いやっ、おっ、おれさまそんなつもりは……うわっ!!」
神官はすばやくZロリの体を抱え込んだ
「はなせ!!あっ…ソコはっ…ソコはぁっ………んぅぅっ!!」
「ん〜〜〜?ふふ、感じているのか?ほう。ここはどうかな〜」
「くっ!!………は、うぁ…やめろ…っ!!」
「………なるほど。これは大変感度がいい。楽しめそうだ」
「やんっ!!……ア……やめ…(楽しめそうだって何だコラ!!)
「ああっ!!せんせが危ないだ!!いろんな意味で!!」
「オラが…オラがあの時オナラしなければ…………こんなイイトコ見れなかっただあ!!」
ヨダレをたらして見とれているIシシとNシシに神官はウンザリとして言った。
「もう良い。
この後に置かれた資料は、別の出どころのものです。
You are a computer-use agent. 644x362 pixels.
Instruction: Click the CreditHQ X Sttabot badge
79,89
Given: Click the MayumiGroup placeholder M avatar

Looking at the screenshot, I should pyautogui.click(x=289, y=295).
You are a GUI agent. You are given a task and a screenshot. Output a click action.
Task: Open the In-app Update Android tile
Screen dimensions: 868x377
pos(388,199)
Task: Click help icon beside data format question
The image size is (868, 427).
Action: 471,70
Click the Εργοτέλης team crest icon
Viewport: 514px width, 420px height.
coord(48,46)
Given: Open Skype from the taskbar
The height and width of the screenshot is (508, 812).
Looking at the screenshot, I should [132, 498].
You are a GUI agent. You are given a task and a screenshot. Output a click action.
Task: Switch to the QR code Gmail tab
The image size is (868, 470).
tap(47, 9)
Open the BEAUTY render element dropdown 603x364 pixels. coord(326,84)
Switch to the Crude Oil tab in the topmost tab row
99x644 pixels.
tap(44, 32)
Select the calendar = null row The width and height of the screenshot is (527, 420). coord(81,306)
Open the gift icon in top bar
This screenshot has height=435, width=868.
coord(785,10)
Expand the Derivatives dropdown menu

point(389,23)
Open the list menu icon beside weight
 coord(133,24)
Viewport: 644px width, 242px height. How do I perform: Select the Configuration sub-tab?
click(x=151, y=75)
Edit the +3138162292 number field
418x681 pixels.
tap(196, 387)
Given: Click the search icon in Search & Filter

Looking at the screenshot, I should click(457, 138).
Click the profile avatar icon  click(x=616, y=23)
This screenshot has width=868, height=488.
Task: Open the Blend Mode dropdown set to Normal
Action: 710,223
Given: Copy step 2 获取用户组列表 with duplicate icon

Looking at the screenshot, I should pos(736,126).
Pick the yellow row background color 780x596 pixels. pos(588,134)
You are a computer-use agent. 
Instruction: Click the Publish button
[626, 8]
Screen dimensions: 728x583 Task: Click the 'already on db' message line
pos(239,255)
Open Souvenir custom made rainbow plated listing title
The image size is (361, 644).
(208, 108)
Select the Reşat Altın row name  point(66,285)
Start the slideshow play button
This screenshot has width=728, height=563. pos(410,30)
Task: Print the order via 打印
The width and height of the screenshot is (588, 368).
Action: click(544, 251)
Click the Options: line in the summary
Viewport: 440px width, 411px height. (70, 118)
そなたたちは即刻立ち去れ」
「ま、待ってくれ…あっ…あんッ…」
「キツネ殿。そなたは今年の生け贄。今すぐにわしと奥へ」
神官はそう言いながら数箇所の敏感な部分を同時に刺激し続けた。二本の腕でZロリの体を固定したまま……??
では、この体じゅうをまさぐるものは…………?
「お別れくらい…ぅ…させてくれ……Iシシ、Nシシ。うぁ…カメの…ママを。んぅっ……ぁ…た…っ
コラ!!少し触るのや…ッやぁ…ッあっ…あんっ……あぁ〜〜〜〜〜〜〜ッ…………はぅぅ!!」
「せんせ〜〜〜〜〜〜〜!!せんせ〜〜〜〜〜〜!!」
「Zロリさ〜〜〜〜〜〜ん!」
To be continued.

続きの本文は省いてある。